(Saved data entries)
= Beginning of Section =

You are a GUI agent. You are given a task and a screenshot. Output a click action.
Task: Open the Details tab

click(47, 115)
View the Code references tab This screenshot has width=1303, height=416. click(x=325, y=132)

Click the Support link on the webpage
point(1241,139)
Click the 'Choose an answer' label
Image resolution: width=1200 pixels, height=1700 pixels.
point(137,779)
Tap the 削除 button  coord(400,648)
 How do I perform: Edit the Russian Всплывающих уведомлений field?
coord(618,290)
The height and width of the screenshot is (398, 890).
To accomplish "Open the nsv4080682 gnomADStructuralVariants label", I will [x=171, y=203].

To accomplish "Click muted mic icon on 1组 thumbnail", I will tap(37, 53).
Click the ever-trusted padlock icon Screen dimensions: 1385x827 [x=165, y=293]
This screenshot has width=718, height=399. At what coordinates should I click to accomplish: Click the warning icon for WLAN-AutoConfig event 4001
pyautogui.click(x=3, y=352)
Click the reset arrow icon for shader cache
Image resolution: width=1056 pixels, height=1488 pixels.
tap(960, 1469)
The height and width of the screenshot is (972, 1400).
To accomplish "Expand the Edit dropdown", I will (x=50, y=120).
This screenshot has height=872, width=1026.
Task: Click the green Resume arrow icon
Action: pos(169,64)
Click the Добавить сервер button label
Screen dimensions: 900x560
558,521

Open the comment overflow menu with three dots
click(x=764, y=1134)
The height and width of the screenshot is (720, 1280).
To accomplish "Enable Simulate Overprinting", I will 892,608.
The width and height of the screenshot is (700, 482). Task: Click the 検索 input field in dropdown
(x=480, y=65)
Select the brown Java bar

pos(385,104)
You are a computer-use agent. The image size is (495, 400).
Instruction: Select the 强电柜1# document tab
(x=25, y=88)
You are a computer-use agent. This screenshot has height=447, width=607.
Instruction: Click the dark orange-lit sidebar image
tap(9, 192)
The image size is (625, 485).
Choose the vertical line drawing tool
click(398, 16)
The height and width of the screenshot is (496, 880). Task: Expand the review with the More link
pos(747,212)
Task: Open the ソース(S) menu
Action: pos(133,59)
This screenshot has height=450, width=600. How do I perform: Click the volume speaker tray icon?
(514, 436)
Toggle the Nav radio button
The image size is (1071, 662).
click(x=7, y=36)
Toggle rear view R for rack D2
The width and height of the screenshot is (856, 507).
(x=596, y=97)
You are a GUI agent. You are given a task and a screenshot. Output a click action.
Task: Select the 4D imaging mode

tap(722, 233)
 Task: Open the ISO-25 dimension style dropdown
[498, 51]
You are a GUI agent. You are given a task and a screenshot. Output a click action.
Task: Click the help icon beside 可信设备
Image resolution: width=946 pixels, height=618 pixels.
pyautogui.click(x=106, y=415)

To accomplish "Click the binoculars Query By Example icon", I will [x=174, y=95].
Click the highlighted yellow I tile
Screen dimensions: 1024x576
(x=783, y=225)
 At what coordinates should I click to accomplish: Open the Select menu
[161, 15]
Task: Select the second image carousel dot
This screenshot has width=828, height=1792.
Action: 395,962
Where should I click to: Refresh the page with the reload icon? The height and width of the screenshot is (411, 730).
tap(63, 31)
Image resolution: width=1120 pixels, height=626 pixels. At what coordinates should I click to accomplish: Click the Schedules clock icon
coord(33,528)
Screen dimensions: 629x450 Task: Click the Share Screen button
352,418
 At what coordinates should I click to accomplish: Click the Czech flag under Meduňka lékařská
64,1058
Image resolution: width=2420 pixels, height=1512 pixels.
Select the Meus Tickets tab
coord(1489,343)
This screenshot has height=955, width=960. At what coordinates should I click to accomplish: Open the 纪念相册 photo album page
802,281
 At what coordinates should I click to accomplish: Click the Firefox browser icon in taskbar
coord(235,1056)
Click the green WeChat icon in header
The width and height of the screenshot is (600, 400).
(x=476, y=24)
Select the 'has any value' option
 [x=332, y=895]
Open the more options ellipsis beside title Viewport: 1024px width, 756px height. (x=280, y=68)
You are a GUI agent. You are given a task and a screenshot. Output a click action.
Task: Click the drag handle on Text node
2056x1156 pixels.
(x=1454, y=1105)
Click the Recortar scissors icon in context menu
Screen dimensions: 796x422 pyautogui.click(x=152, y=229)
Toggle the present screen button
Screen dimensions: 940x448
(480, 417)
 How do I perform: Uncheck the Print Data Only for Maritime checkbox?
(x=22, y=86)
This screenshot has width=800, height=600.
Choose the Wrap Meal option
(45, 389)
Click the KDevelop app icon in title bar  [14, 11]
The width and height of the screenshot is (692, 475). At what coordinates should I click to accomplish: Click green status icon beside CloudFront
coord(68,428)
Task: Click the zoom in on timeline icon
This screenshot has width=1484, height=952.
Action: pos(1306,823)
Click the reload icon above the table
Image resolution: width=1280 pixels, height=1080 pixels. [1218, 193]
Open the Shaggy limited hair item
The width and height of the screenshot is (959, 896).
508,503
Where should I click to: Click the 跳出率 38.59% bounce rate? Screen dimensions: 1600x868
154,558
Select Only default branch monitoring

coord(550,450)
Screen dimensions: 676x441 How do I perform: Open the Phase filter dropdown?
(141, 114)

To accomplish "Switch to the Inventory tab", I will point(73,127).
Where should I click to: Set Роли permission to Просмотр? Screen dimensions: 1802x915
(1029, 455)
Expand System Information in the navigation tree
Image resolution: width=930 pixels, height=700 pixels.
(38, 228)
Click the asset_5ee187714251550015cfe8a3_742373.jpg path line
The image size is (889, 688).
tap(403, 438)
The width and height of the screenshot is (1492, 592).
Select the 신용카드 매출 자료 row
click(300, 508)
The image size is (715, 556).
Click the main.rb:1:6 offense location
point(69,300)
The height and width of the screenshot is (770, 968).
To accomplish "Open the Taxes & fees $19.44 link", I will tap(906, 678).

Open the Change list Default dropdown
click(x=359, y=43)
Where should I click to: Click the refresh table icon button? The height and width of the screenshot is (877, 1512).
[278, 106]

= End of Section =

▸ GOAL OF THE EXERCISE: When you reach the end of the data, write every line out again verbatim.

▸ ANSWER SPACE:
You are a GUI agent. You are given a task and a screenshot. Output a click action.
Task: Open the Details tab

click(47, 115)
View the Code references tab This screenshot has width=1303, height=416. click(x=325, y=132)

Click the Support link on the webpage
point(1241,139)
Click the 'Choose an answer' label
Image resolution: width=1200 pixels, height=1700 pixels.
point(137,779)
Tap the 削除 button  coord(400,648)
 How do I perform: Edit the Russian Всплывающих уведомлений field?
coord(618,290)
The height and width of the screenshot is (398, 890).
To accomplish "Open the nsv4080682 gnomADStructuralVariants label", I will [x=171, y=203].

To accomplish "Click muted mic icon on 1组 thumbnail", I will tap(37, 53).
Click the ever-trusted padlock icon Screen dimensions: 1385x827 [x=165, y=293]
This screenshot has width=718, height=399. At what coordinates should I click to accomplish: Click the warning icon for WLAN-AutoConfig event 4001
pyautogui.click(x=3, y=352)
Click the reset arrow icon for shader cache
Image resolution: width=1056 pixels, height=1488 pixels.
tap(960, 1469)
The height and width of the screenshot is (972, 1400).
To accomplish "Expand the Edit dropdown", I will (x=50, y=120).
This screenshot has height=872, width=1026.
Task: Click the green Resume arrow icon
Action: pos(169,64)
Click the Добавить сервер button label
Screen dimensions: 900x560
558,521

Open the comment overflow menu with three dots
click(x=764, y=1134)
The height and width of the screenshot is (720, 1280).
To accomplish "Enable Simulate Overprinting", I will 892,608.
The width and height of the screenshot is (700, 482). Task: Click the 検索 input field in dropdown
(x=480, y=65)
Select the brown Java bar

pos(385,104)
You are a computer-use agent. The image size is (495, 400).
Instruction: Select the 强电柜1# document tab
(x=25, y=88)
You are a computer-use agent. This screenshot has height=447, width=607.
Instruction: Click the dark orange-lit sidebar image
tap(9, 192)
The image size is (625, 485).
Choose the vertical line drawing tool
click(398, 16)
The height and width of the screenshot is (496, 880). Task: Expand the review with the More link
pos(747,212)
Task: Open the ソース(S) menu
Action: pos(133,59)
This screenshot has height=450, width=600. How do I perform: Click the volume speaker tray icon?
(514, 436)
Toggle the Nav radio button
The image size is (1071, 662).
click(x=7, y=36)
Toggle rear view R for rack D2
The width and height of the screenshot is (856, 507).
(x=596, y=97)
You are a GUI agent. You are given a task and a screenshot. Output a click action.
Task: Select the 4D imaging mode

tap(722, 233)
 Task: Open the ISO-25 dimension style dropdown
[498, 51]
You are a GUI agent. You are given a task and a screenshot. Output a click action.
Task: Click the help icon beside 可信设备
Image resolution: width=946 pixels, height=618 pixels.
pyautogui.click(x=106, y=415)

To accomplish "Click the binoculars Query By Example icon", I will [x=174, y=95].
Click the highlighted yellow I tile
Screen dimensions: 1024x576
(x=783, y=225)
 At what coordinates should I click to accomplish: Open the Select menu
[161, 15]
Task: Select the second image carousel dot
This screenshot has width=828, height=1792.
Action: 395,962
Where should I click to: Refresh the page with the reload icon? The height and width of the screenshot is (411, 730).
tap(63, 31)
Image resolution: width=1120 pixels, height=626 pixels. At what coordinates should I click to accomplish: Click the Schedules clock icon
coord(33,528)
Screen dimensions: 629x450 Task: Click the Share Screen button
352,418
 At what coordinates should I click to accomplish: Click the Czech flag under Meduňka lékařská
64,1058
Image resolution: width=2420 pixels, height=1512 pixels.
Select the Meus Tickets tab
coord(1489,343)
This screenshot has height=955, width=960. At what coordinates should I click to accomplish: Open the 纪念相册 photo album page
802,281
 At what coordinates should I click to accomplish: Click the Firefox browser icon in taskbar
coord(235,1056)
Click the green WeChat icon in header
The width and height of the screenshot is (600, 400).
(x=476, y=24)
Select the 'has any value' option
 [x=332, y=895]
Open the more options ellipsis beside title Viewport: 1024px width, 756px height. (x=280, y=68)
You are a GUI agent. You are given a task and a screenshot. Output a click action.
Task: Click the drag handle on Text node
2056x1156 pixels.
(x=1454, y=1105)
Click the Recortar scissors icon in context menu
Screen dimensions: 796x422 pyautogui.click(x=152, y=229)
Toggle the present screen button
Screen dimensions: 940x448
(480, 417)
 How do I perform: Uncheck the Print Data Only for Maritime checkbox?
(x=22, y=86)
This screenshot has width=800, height=600.
Choose the Wrap Meal option
(45, 389)
Click the KDevelop app icon in title bar  [14, 11]
The width and height of the screenshot is (692, 475). At what coordinates should I click to accomplish: Click green status icon beside CloudFront
coord(68,428)
Task: Click the zoom in on timeline icon
This screenshot has width=1484, height=952.
Action: pos(1306,823)
Click the reload icon above the table
Image resolution: width=1280 pixels, height=1080 pixels. [1218, 193]
Open the Shaggy limited hair item
The width and height of the screenshot is (959, 896).
508,503
Where should I click to: Click the 跳出率 38.59% bounce rate? Screen dimensions: 1600x868
154,558
Select Only default branch monitoring

coord(550,450)
Screen dimensions: 676x441 How do I perform: Open the Phase filter dropdown?
(141, 114)

To accomplish "Switch to the Inventory tab", I will point(73,127).
Where should I click to: Set Роли permission to Просмотр? Screen dimensions: 1802x915
(1029, 455)
Expand System Information in the navigation tree
Image resolution: width=930 pixels, height=700 pixels.
(38, 228)
Click the asset_5ee187714251550015cfe8a3_742373.jpg path line
The image size is (889, 688).
tap(403, 438)
The width and height of the screenshot is (1492, 592).
Select the 신용카드 매출 자료 row
click(300, 508)
The image size is (715, 556).
Click the main.rb:1:6 offense location
point(69,300)
The height and width of the screenshot is (770, 968).
To accomplish "Open the Taxes & fees $19.44 link", I will tap(906, 678).

Open the Change list Default dropdown
click(x=359, y=43)
Where should I click to: Click the refresh table icon button? The height and width of the screenshot is (877, 1512).
[278, 106]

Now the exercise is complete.